Нет такой бедности, которую можно было бы выразить без красок, ибо цвет и освещение являются составными элементами нищеты, так же, как и роскоши. В свете горизонтальных лучей февральского солнца краски, вещи, человеческие голоса, движения, постройки и конструкции — все это возрастает многократно, словно в свете монументального метафизического прожектора. Проблески небесной синевы в такой момент засверкают бледно-зеленоватым отсветом ажурного льда при фосфорическом свете послеполуденного февральского солнца, среди отбросов, тряпок, консервных банок и заборов серого пригорода; звуки труб из казармы перебиваются гармоникой и тоже включаются в картину предвечернего солнечного часа.

Оконные стекла при пепельно-золотистом освещении сверкают, как реторты, в которых кипятится какой-то чудодейственный ядовитый эликсир. В стеклах этих мрачных построек, в этих ретортах нищеты с застоявшимся запахом клопов и грубого, крупно нарезанного табака, люди, как пауки, сплетают свои печальные и полные забот жизни, травятся собственными запахами и волшебными отсветами. Ибо что такое, собственно, жизнь человека, как не комплекс красок и запахов, начиная с окровавленной рубашки новорожденного и кончая желтой восковой бездушной субстанцией, лежащей на смертном одре, пахнущей по-мертвецки холодно и бесцветно? Человек движется сквозь туман паркетной мастики от начальной школы до зала суда, от университета до кабинета в учреждении, где царит канцелярский сумрак, унылый, как линия, проведенная по линейке, и тупой, как параграф. Человек в детстве играет в мрачных, плохо освещенных харчевнях, где по стенам сочится вода, ползают пауки и сороконожки, живет в комнатах, провонявших керосиновыми лампами и разваливающейся мебелью, бродит по прокопченным городам, где смешивается запах лошадей и бензина, и умирает под плач своей родни восковым манекеном, окутанный запахом дешевых сальных свечей. Дьявольски печальное сочетание красок, запахов и звуков!

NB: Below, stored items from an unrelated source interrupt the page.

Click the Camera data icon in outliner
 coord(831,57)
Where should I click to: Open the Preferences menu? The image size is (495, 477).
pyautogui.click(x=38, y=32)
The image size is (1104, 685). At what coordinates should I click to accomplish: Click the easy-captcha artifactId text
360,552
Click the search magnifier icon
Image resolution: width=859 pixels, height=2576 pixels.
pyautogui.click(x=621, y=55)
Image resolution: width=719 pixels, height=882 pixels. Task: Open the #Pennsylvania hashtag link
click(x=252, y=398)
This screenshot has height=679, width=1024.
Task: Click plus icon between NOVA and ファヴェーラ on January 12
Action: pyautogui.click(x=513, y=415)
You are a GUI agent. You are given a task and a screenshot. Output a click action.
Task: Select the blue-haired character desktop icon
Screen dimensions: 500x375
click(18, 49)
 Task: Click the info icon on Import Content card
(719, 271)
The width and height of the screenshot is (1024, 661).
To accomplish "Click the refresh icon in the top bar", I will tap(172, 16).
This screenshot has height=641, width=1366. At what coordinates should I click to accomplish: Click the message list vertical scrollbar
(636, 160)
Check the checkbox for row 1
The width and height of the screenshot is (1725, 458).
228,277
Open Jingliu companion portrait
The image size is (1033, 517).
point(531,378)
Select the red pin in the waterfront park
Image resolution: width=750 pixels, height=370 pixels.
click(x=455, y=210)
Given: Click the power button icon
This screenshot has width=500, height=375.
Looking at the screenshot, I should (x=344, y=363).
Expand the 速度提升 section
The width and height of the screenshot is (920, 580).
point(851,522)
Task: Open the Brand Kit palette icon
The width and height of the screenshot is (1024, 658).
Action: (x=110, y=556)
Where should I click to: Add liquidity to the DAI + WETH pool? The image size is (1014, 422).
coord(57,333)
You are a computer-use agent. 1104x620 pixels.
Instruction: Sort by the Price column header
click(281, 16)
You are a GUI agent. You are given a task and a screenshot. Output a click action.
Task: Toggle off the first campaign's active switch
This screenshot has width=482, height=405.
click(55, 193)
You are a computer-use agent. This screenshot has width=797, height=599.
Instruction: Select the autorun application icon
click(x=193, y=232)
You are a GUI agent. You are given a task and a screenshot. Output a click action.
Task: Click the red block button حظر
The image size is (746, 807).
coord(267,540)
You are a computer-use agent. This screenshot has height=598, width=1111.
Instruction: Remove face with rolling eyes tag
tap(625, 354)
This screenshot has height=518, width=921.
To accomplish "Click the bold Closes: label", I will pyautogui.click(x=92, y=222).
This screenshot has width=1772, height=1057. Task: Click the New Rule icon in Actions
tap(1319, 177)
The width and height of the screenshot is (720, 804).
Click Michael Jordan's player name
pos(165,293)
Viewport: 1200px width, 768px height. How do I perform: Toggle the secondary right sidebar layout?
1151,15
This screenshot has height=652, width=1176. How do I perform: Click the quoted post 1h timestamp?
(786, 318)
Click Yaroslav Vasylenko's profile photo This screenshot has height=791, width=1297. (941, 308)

А сейчас, в теплых февральских сумерках, солнечный свет перебирает струны символов и предметов, исполняя весеннюю увертюру, и огненный смычок февраля движется в тихом ритме событий все энергичнее, все сильнее. Движения и звуки возрастают, и монотонный голос гармоники, как и тупые удары футбольного мяча на зеленоватом лугу среди красных фабричных складов, и жирные запахи примитивных очагов, кислоты и дыма, — все, что еще не нашло выхода вверх и потому тащится по горизонтали вдоль бедных домиков предместья, — все это кажется светлой, ясной, привлекательной жизнью, достойной утверждения. В медовом снопе солнечных лучей все растворяется, как в глицерине, все вибрирует и сияет в чудесной, таинственной экзальтации красоты — и грязные дети с мордашками, измазанными хлебным мякишем, и водянистыми глазенками цвета берлинской лазури, и нудные гудки паровозов на маленьком вокзале, и пустые стены, расписанные примитивистскими картинками в духе Руссо.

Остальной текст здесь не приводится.